Le deuxième vice-président du Sénat, Modeste Bahati Lukwebo, a démissionné de ses fonctions mercredi 18 mars quelques heures après la mise en place d’une commission spéciale chargée d’examiner une pétition lancée contre lui par un groupe de sénateurs.
Ces derniers l’accusent d’incompétences dans l’exercice de ses fonctions.
Dans sa lettre de démission, il affirme que sa décision est motivée par la recherche de la sérénité au sein de la chambre haute du Parlement, et non par l’aveu d’une quelconque incompétence.
Modeste Bahati Lukwebo soutient s’être toujours acquitté de ses charges professionnelles correctement et en temps réel.
Avec cette démission, une nouvelle page s’ouvre au Sénat, désormais appelée à organiser l’élection de son remplaçant.
Tout commence le 4 mars courant lorsque l’autorité morale de l’Alliance des Forces Démocratiques du Congo a tenu une conférence de presse, à Kinshasa.
Au cours de cette sortie médiatique, Modeste Bahati a souligné que les difficultés de la RDC ne viennent pas des textes, mais plutôt du comportement de certains de ses dirigeants.
« Le pays n’a pas un problème de textes, il a un problème d’hommes », at-il.
Une déclaration qui a déclenché une vague de réactions et de controverses, notamment au sein de l’Union sacrée de la nation, la plateforme au pouvoir dont il est membre du présidium.
Dans la foulée, une pétition est initiée par le sénateur Dany Kabongo.
A ce stade, il est reproché à Bahati Lukwebo un manque de respect envers le président Félix Tshisekedi, autorité morale de l’Union sacrée.

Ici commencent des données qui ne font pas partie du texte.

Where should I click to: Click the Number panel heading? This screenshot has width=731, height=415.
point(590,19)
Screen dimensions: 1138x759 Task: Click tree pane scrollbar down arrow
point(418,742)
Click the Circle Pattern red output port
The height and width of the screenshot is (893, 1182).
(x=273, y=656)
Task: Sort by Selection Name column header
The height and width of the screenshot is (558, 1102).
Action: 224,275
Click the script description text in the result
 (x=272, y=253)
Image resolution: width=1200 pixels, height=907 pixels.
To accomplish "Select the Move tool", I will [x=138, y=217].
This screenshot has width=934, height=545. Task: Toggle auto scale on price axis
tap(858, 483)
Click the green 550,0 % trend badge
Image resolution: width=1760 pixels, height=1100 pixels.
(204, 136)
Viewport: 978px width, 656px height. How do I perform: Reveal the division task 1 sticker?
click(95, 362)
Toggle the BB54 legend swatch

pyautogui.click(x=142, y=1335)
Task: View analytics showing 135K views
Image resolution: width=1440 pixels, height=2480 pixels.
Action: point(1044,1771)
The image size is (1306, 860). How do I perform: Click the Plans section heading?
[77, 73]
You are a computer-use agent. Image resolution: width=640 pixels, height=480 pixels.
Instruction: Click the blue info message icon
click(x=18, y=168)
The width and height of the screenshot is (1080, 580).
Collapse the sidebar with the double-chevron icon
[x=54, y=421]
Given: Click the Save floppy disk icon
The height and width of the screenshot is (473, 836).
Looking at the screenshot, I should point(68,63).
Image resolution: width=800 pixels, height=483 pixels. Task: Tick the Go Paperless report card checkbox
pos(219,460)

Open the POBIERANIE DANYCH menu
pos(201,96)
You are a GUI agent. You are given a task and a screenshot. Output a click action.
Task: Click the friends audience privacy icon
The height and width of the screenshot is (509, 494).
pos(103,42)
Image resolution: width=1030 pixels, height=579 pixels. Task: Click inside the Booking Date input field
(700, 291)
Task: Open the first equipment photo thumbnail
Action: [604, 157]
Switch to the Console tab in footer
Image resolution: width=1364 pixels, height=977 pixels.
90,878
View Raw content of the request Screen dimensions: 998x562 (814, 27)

Face à la polémique, Modeste Bahati Lukwebo a tenté de clarifier ses propositions, qu’il juge mal interprétés.
Il a ensuite présenté ses excuses à sa famille politique et réaffirmé sa loyauté au chef de l’État mais les pétitionnaires n’ont pas désarmé.
Lundi 16 mars, jour de la rentrée parlementaire, la pétition est déposée. Cette fois, Dany Kabongo parle d’incompétences. Des accusations rejetées par Bahati Lukwebo qui affirme être victime d’un complot politique.